Freedom Consulting
Infinite Ways. Through Your Personal Freedom

Wie der Zufall unsere Welt gottlos macht

Wir sind alle nur zufällig entstanden. Unsere Entwicklung ist Millionen, wenn nicht sogar Milliarden von Jahren vor sich hingeplätschert bis irgendwann einmal die Evolution „passend“ war und der Mensch, sowie alles vorher Dagewesene daraus entstanden ist. Das Universum hat sich schließlich auch aus sich selbst heraus plötzlich und durch einen großen Zufall erschaffen. Alles was bis heute passiert ist, war zufällig. Alle Kriege, politische, gesellschaftliche, technische Vorkommnisse waren einfach pures Glück oder Pech – je nachdem, welche Perspektive man einnehmen möchte. Es hätte auch komplett anders laufen können. Oder vielleicht doch nicht? 

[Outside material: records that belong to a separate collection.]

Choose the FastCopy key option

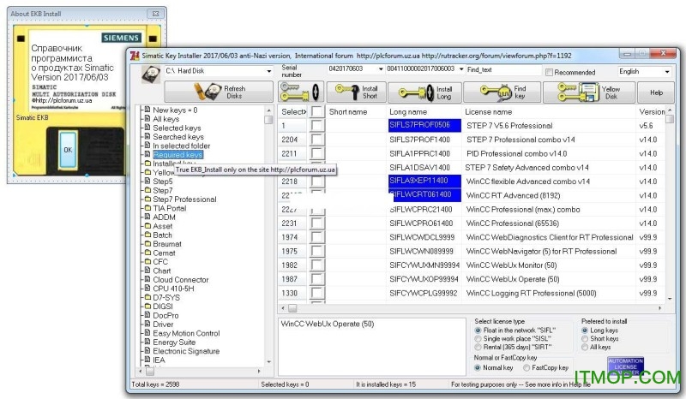pos(526,367)
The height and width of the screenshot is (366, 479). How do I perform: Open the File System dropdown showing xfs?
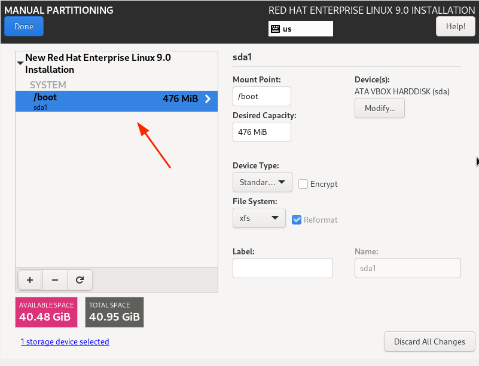point(259,218)
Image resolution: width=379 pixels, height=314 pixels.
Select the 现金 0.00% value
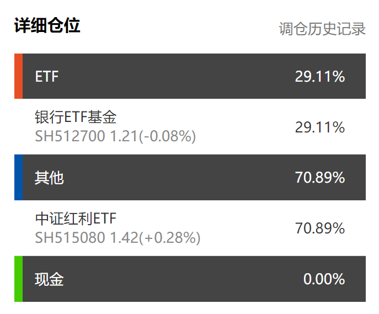coord(324,279)
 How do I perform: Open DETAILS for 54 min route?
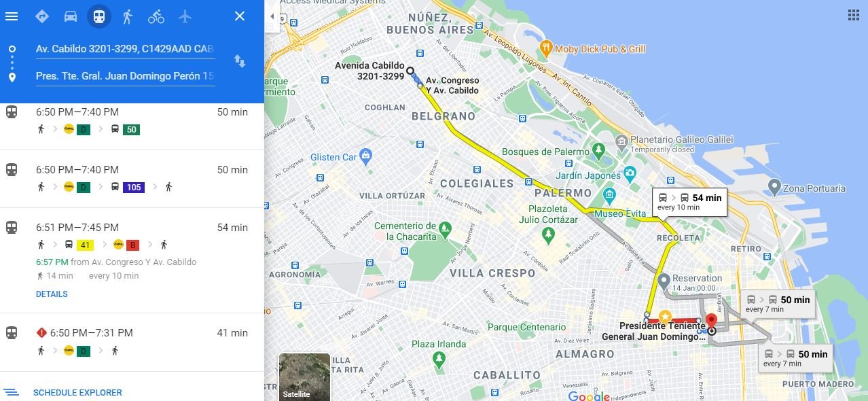(x=52, y=294)
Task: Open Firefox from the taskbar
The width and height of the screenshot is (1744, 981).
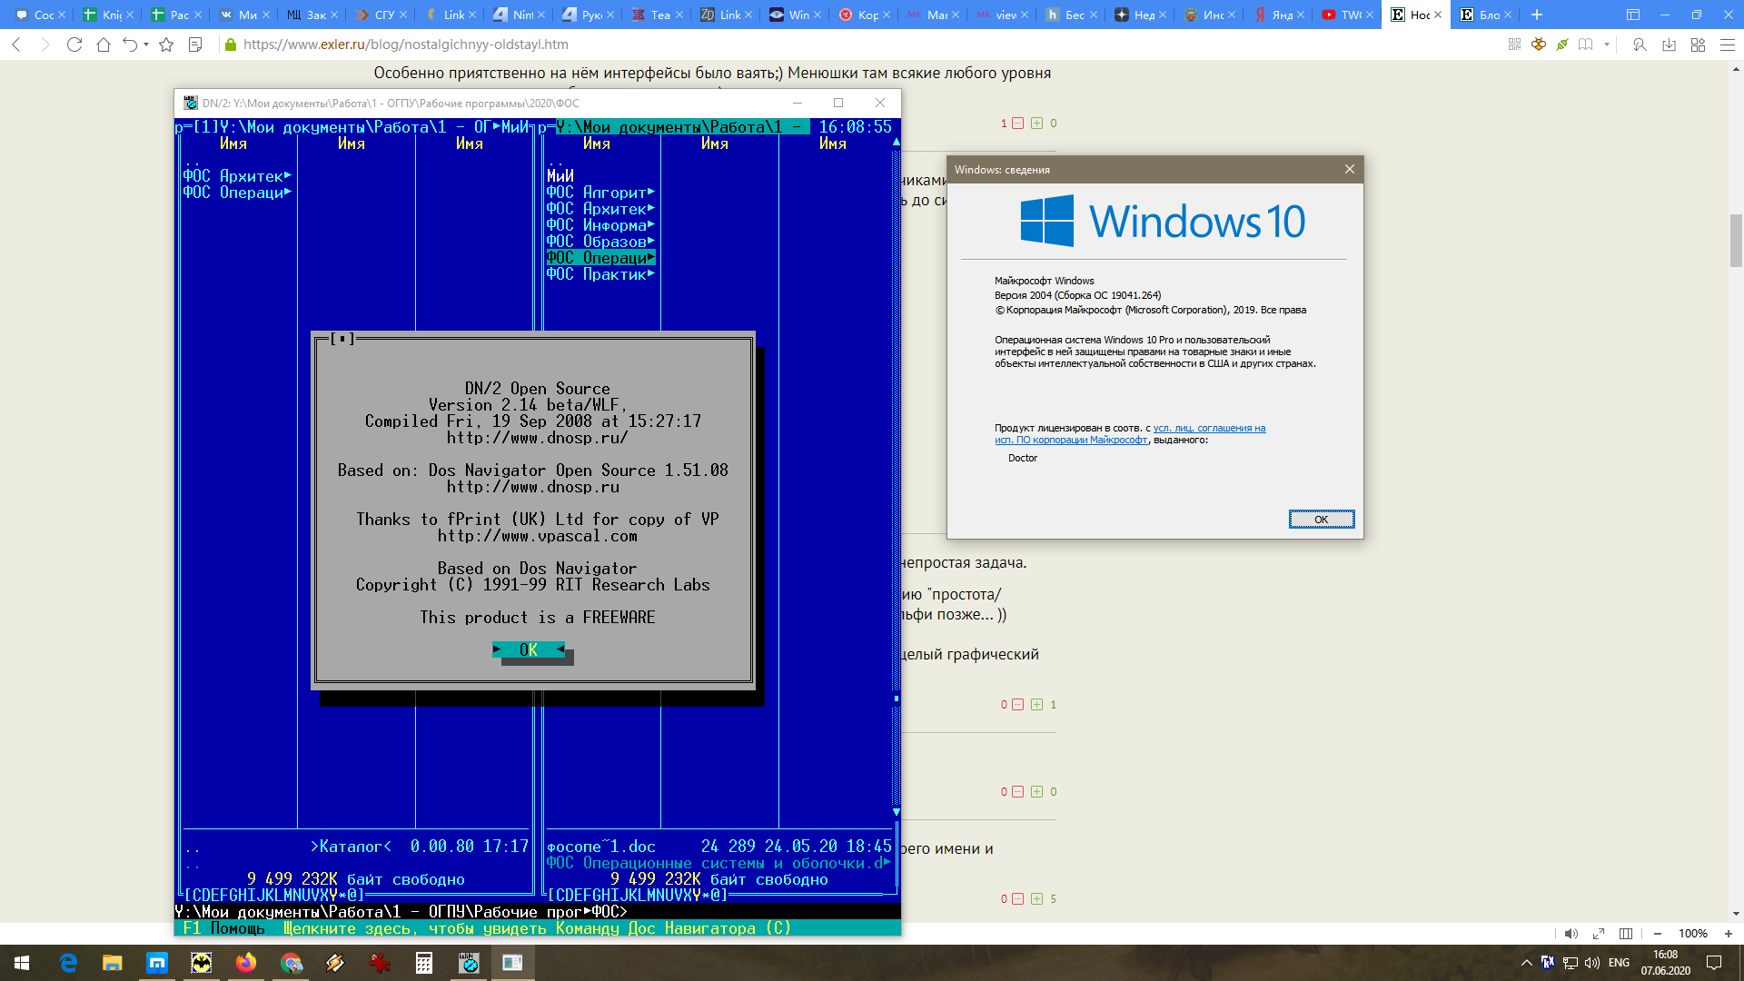Action: [x=246, y=963]
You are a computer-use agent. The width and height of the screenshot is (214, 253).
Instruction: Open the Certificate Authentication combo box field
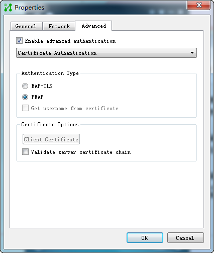[x=106, y=53]
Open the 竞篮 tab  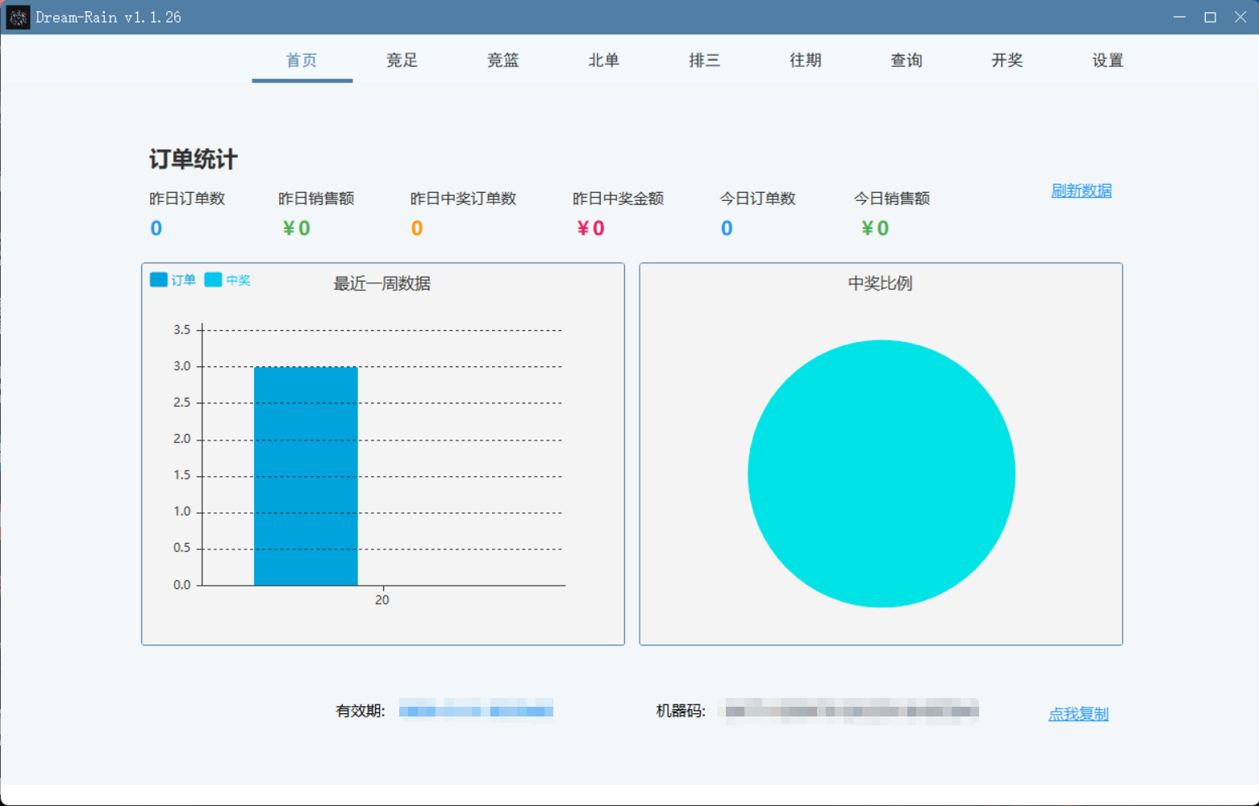pos(502,60)
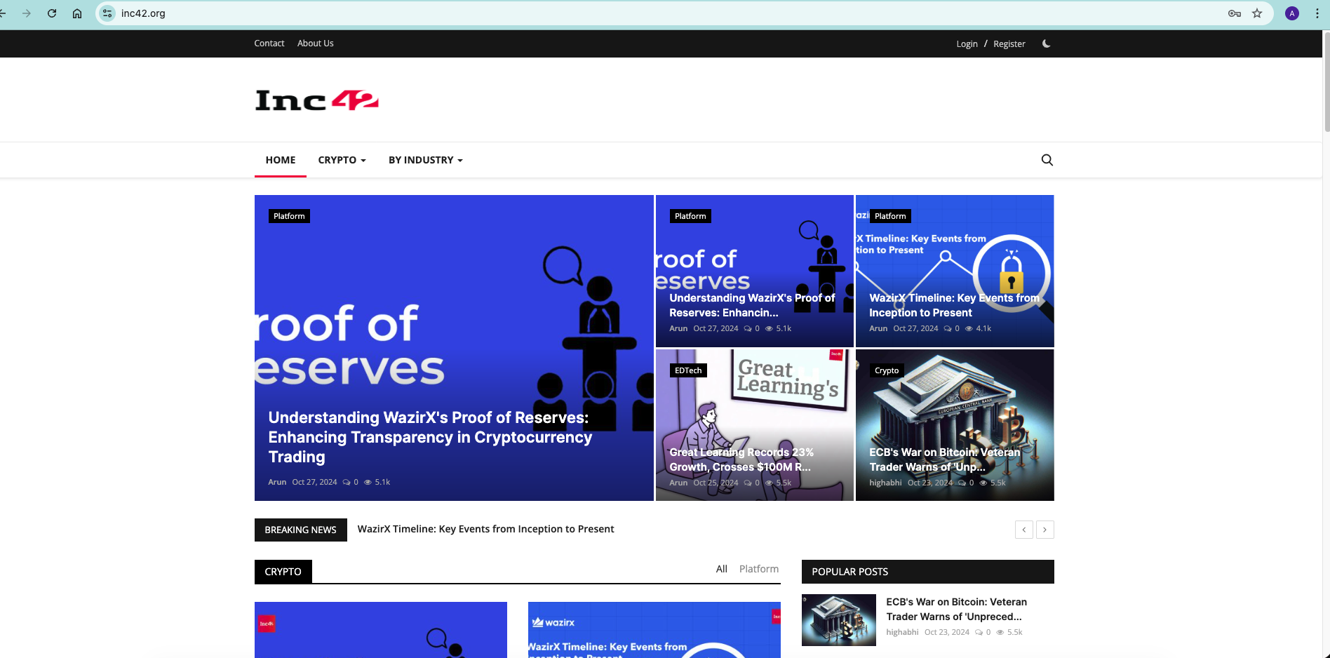Enable dark mode with the moon toggle
Viewport: 1330px width, 658px height.
(x=1046, y=43)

Nun, wer sich etwas genauer mit den Dingen beschäftigt und den Selbigen auf den Grund gehen möchte, muss – wie viele bisher erzkonservative und materialistisch eingestellte Wissenschaftler – so langsam anerkennen, dass eine (höhere) Intelligenz hinter den Dingen steht. Denn: Rein gar nichts passiert aus „Zufall“ im herkömmlichen Sinne, geschweige denn ohne Grund oder ist sinnlos. Wenn es den Anschein hat, dass es doch so ist, dann nur, weil wir noch nicht das Bewusstsein haben, den Sinn hinter alle dem erfassen und begreifen zu können. Man könnte sagen, dass wir Verneinen, was wir nicht verstehen. Eine sehr unreife Art, die Dinge zu sehen, wie ich finde. 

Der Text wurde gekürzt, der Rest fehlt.